Sei giovanissimi portoghesi tra gli 8 e i 21 anni hanno fatto causa a 33 Paesi per le troppe emissioni inquinanti prodotte: hanno intentato la causa presso la Corte europea dei diritti umani di Strasburgo.




Sei giovani e giovanissimi portoghesi, di eta' compresa tra gli 8 e i 21 anni, hanno intentato presso la Corte europea dei diritti umani di Strasburgo una causa contro 33 Paesi per le troppe emissioni inquinanti prodotte. L'accusa mossa dagli attivisti agli Stati - tra i quali figurano, oltre ai 27 Paesi Ue, anche Svizzera, Turchia, Norvegia, Ucraina e Russia - e' di minare il diritto di stare all'aperto e di vivere senza ansia, a causa delle emissioni prodotte nei propri confini e a quelle dovute ai processi di estrazione e al commercio internazionale.

I giovani pertanto chiedono che la Corte faccia rispettare standard precisi per l'inquinamento.

--------

- _CONSEGNA 1_
In una a tre frasi, spiega perché, secondo il brano sulla causa climatica, i giovani chiedono alla Corte di far rispettare standard precisi per l'inquinamento.
- _CONSEGNA 2_
Continua il brano sulla causa dei sei giovani portoghesi contro i 33 Paesi, aggiungendo qualche frase dopo l'ultima riga.
L'elenco riportato qui non è necessario per rispondere.

- _DATI GREZZI_
--------

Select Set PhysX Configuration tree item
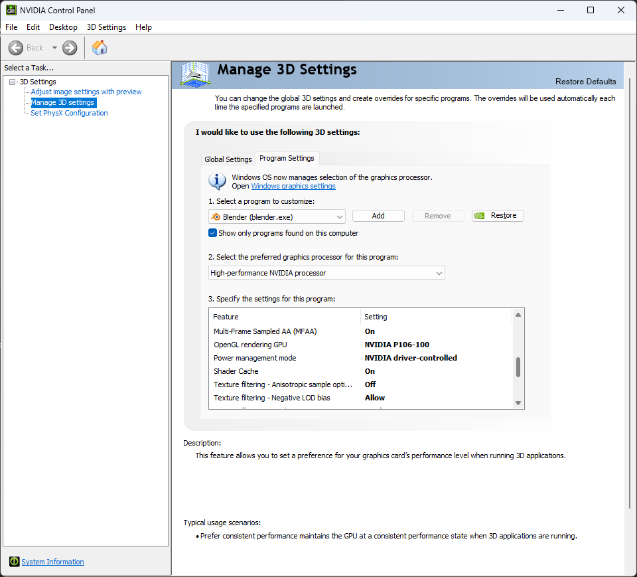This screenshot has width=637, height=577. click(x=69, y=113)
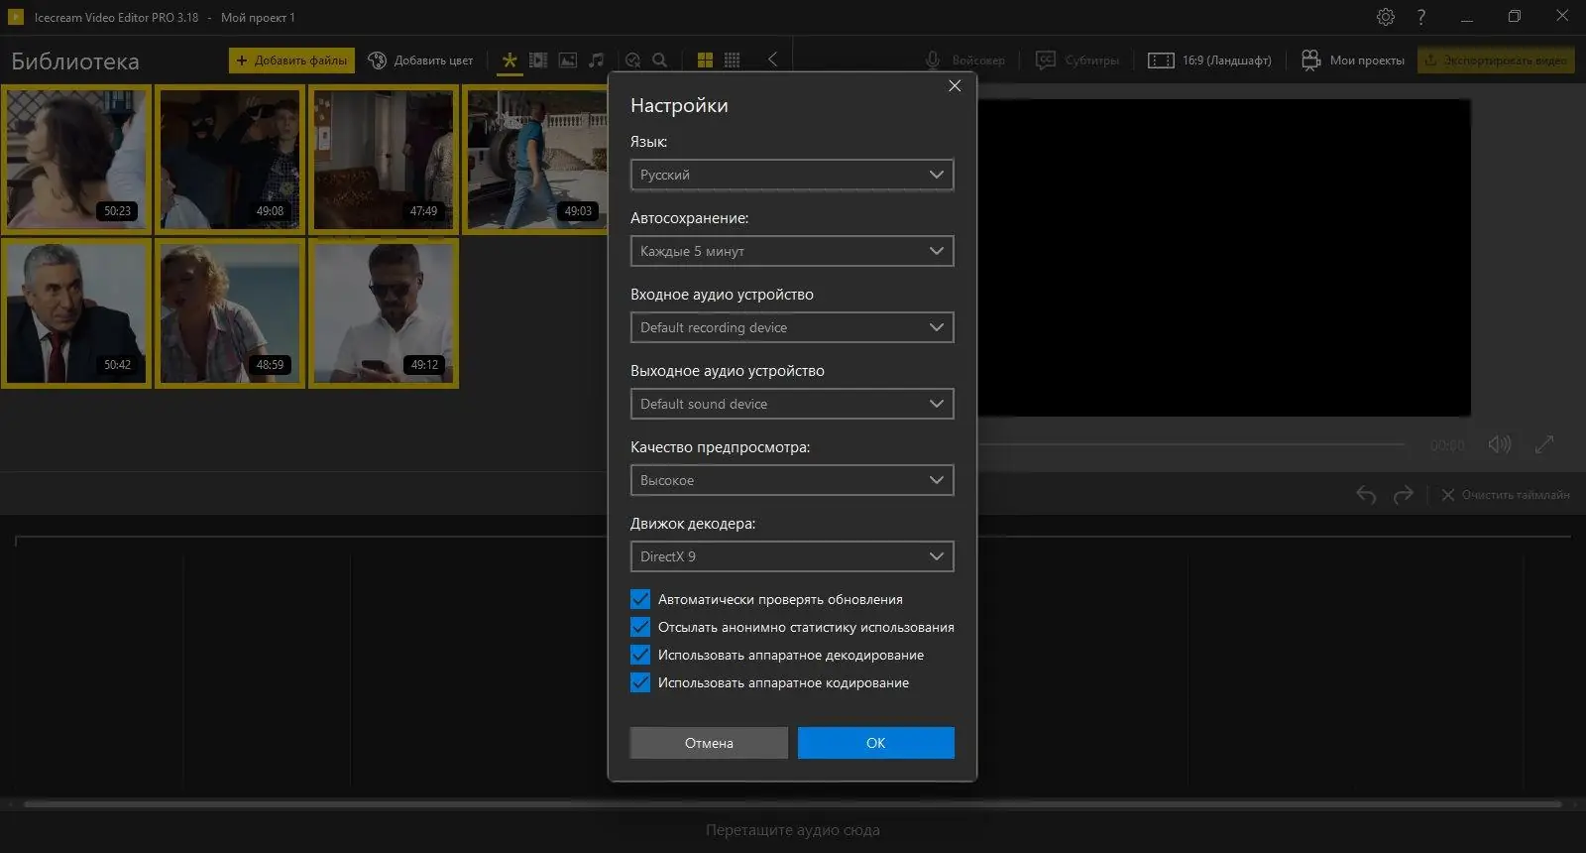Filter library by audio files icon

click(597, 61)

--------

- _RISPOSTA 1_
I giovani accusano i 33 Stati di minare il diritto di stare all'aperto e di vivere senza ansia. La causa sono le emissioni prodotte entro i loro confini e quelle dovute ai processi di estrazione e al commercio internazionale. Per questo chiedono alla Corte di imporre standard precisi per l'inquinamento.

- _RISPOSTA 2_
Fonti concordanti indicano che si tratta della prima causa che interessa nello stesso momento piu' Paesi, chiamati a rispondere delle proprie azioni nei confronti del cambiamento climatico. L'azione legale e' stata intentata dopo che il Portogallo ha registrato il luglio piu' caldo degli ultimi 90 anni, ma l'idea era nata gia' tre anni fa, quando la zona di Leiria, da cui provengono quattro dei ragazzi, era stata distrutta da una serie di incendi che avevano ucciso 120 persone.

Grazie a una campagna di crowdfunding, pubblicata sulla piattaforma CrowdJustice, i querelanti hanno raccolto 30.000 euro con cui pagare le spese legali iniziali. Uno dei ragazzi, Sofia Oliveira, di 15 anni, ha raccontato al quotidiano britannico 'The Guardian': "Abbiamo visto ondate di caldo insopportabili che causano carenza d'acqua e danneggiano la produzione di cibo e violenti incendi che ci fanno paura. Se vediamo gia' questi fenomeni estremi nel 2020, come sara' il futuro?".

Gerry Liston, uno degli avvocati dell'ong Global Legal Action Network (Glan), che sostiene la causa, ha dichiarato al portale Climate Home News che il caso potrebbe "esercitare un livello significativo di pressione sui governi europei affinche' adottino riduzioni delle emissioni richieste dalla scienza".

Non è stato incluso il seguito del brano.